If you have reason to suspect that a loved one has been victimized in a nursing home, you could contact a Long-Term Care Ombudsman. These individuals are professionals that volunteer to advocate for long-term care facility residents.
Of course, a crime is a crime, and the police handle such matters. That being said, these cases can be difficult to prove, and an ombudsman will be able to learn the relevant facts and provide the appropriate recommendations.
Elder Financial Abuse and Exploitation
The physical abuse is absolutely devastating on multiple levels, but the despicable deeds do not stop there. Countless elders are abused and exploited financially each and every day, and estimated losses are somewhere in the vicinity of $36.5 billion a year. Yes, you read that right, and it may actually be understated.
Any situation that involves estimation requires projections, including elder abuse. Elder abuse losses are extremely difficult to estimate accurately because so many cases go unreported. The state of New York has stated that there are about 44 unreported cases for every one abused senior citizen that actually comes forward.
Why is this percentage so small? Part of the reason is because many elders never know that they are being abused or exploited. In addition to this, some seniors who are well aware of the fact that they are being victimized intentionally choose to keep it to themselves.
In far too many cases, the perpetrators are family members and others who are acting as caregivers. The abused elders do not want to get them into trouble in many of these instances, and even if they wouldn’t mind, they do not want to lose the care that they are relying upon.
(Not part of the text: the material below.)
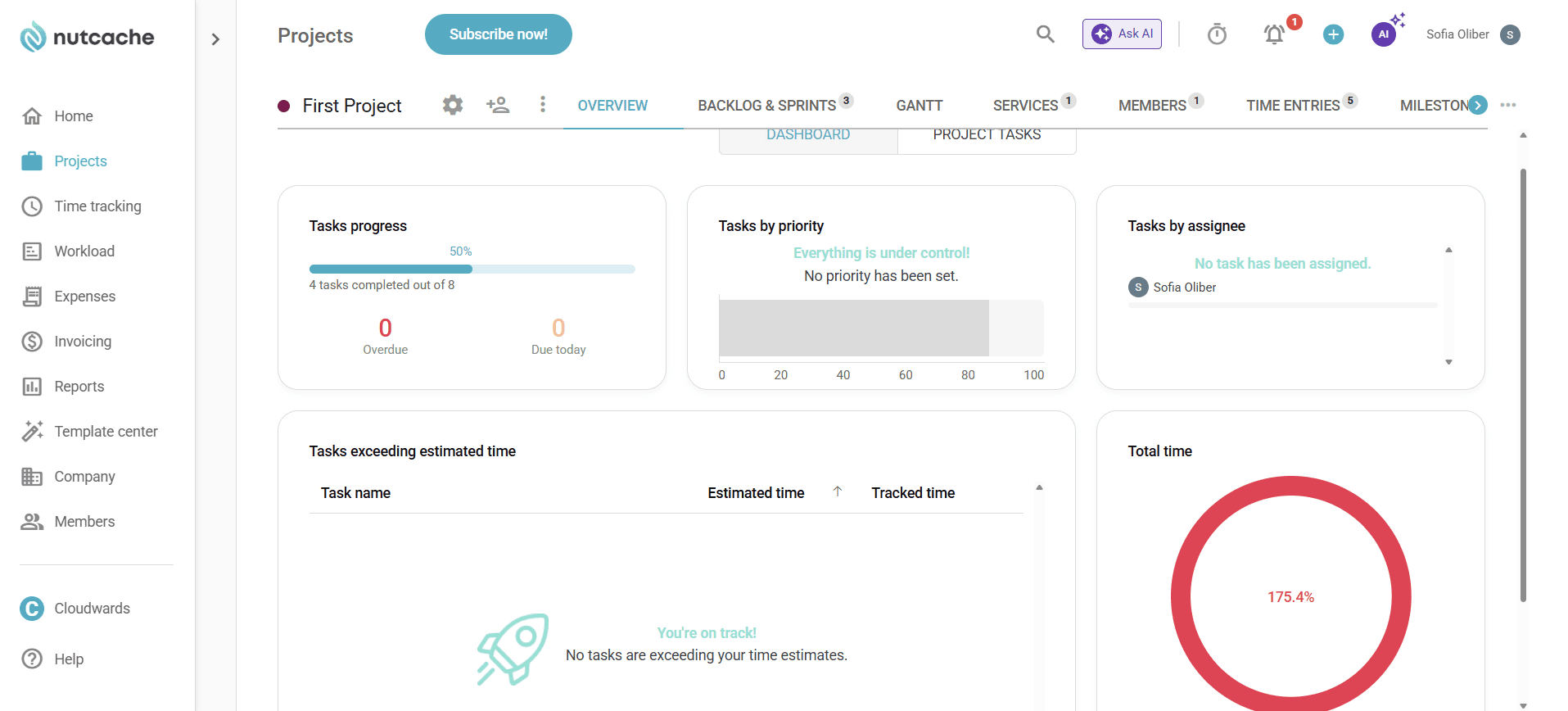This screenshot has height=711, width=1568.
Task: Switch to the Gantt tab
Action: [x=919, y=106]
Of course, the threats are not limited to crimes of opportunity that are committed by people with access. Older Americans are squarely in the cross hairs of scam artists, identity thieves, and ne’er-do-wells of every ilk. They perceive of elders as easy marks, and sometimes lonely seniors will be more open to contact with strangers than they would have been in the past.
Attend a Free Seminar
Our firm is holding a series of informative elder law and estate planning seminars over the coming weeks, and you can really learn a lot if you attend one of these sessions. There is no admission charge, but we do ask that you register in advance, because space is limited.
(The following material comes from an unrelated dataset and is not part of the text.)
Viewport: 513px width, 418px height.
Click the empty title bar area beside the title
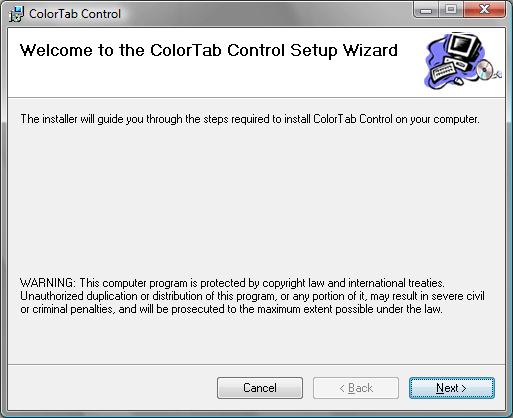[267, 13]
You can visit our seminar schedule page to check out the dates and obtain detailed registration information.
Schedule an Elder Law Consultation Today!
We are ready, willing, and able to provide assistance if you have concerns about elder abuse or any other issue that senior citizens are facing at the present time. Our attorneys have the ability to make our clients feel comfortable from the outset, and we provide personalized attention, because every situation is different.
If you are ready to take action, you can send us a message to request a consultation appointment or call us at 704-944-3245 in North Carolina (Charlotte, NC or Huntersville, NC) or 606-324-5516 in Ashland, Kentucky, or 859-372-6655 in Florence, KY.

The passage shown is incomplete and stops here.